> _Work task 1_
In the Rust performance passage, how does Rust's CPU efficiency compare with Node.js?
> _Work task 2_
Rewrite the Rust performance passage, beginning at the words "Rust combines C/C++" and stopping after "Production deployment (Docker)", with "Tokio" changed to "async-std".
> _Work task 3_
Extend the passage on Rust performance and Docker deployment, picking up after its final line.

> _Document passage_
--- START ---
Rust combines C/C++ level performance with memory safety. For high-concurrency services, async Rust with Tokio is a natural fit.
- Memory usage: significantly lower than GC languages
- CPU efficiency: often 2-3x faster than Node.js, close to C++
- Concurrency: scales to massive connections with minimal resources
Production deployment (Docker)
FROM rust:1.70 as builder
WORKDIR /app
COPY . .
--- END ---
Stored records:
--- START ---
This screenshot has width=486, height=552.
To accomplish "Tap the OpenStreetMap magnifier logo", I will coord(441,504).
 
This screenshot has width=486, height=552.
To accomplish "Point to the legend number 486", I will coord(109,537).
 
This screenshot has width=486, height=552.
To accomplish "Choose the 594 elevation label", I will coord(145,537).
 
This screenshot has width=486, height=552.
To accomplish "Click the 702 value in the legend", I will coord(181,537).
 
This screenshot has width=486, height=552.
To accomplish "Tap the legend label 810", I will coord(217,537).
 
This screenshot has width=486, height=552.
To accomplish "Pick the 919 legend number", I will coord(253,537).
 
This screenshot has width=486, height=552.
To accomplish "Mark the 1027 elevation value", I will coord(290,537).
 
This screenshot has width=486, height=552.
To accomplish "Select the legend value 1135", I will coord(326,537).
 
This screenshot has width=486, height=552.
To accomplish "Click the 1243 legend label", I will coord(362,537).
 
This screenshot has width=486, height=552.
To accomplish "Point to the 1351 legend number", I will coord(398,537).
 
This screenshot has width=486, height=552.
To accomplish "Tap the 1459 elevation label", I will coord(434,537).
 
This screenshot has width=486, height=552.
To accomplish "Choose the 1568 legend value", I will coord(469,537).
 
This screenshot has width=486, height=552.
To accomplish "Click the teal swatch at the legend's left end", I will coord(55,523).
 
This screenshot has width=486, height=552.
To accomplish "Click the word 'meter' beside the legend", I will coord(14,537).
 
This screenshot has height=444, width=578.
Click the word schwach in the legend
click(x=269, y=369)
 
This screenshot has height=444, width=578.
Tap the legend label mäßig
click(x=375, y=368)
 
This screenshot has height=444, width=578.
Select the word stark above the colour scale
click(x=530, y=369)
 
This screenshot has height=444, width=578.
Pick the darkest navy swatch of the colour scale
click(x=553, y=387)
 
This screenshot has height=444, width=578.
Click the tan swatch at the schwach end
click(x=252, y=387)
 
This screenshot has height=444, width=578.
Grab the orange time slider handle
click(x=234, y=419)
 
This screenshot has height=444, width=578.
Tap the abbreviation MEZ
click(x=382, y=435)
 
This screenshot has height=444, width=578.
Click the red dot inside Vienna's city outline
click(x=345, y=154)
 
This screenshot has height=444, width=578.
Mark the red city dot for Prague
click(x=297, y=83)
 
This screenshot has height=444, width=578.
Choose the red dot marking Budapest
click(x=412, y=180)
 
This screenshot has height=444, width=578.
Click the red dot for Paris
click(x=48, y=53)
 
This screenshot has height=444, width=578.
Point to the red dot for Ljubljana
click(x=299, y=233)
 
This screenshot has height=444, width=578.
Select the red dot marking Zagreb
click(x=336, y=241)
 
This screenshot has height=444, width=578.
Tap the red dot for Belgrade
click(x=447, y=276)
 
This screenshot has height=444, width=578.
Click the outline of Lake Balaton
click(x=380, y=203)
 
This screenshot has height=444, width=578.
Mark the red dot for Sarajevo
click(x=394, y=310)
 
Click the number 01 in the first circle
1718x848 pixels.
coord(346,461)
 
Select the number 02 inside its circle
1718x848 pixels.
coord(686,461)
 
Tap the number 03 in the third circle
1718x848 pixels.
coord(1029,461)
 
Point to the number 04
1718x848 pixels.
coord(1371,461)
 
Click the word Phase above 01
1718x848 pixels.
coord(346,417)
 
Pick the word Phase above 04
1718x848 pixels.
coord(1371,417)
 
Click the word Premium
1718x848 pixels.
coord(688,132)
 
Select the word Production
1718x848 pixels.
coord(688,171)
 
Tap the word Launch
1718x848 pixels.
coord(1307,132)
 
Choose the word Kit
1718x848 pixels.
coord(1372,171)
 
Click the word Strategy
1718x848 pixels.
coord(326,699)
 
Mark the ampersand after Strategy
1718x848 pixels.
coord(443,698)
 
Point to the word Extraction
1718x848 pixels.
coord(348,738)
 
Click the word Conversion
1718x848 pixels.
--- END ---
> _Answer box 1_
It is often 2-3x faster than Node.js, close to C++.

> _Answer box 2_
Rust combines C/C++ level performance with memory safety. For high-concurrency services, async Rust with async-std is a natural fit.
- Memory usage: significantly lower than GC languages
- CPU efficiency: often 2-3x faster than Node.js, close to C++
- Concurrency: scales to massive connections with minimal resources
Production deployment (Docker)

> _Answer box 3_
RUN cargo build --release
FROM debian:bookworm-slim
RUN apt-get update && apt-get install -y ca-certificates && rm -rf /var/lib/apt/lists/*
COPY --from=builder /app/target/release/async-microservice /usr/local/bin/
EXPOSE 3000
CMD ["async-microservice"]
Build with care, and your service will run like a Swiss watch — and let you actually sleep at night.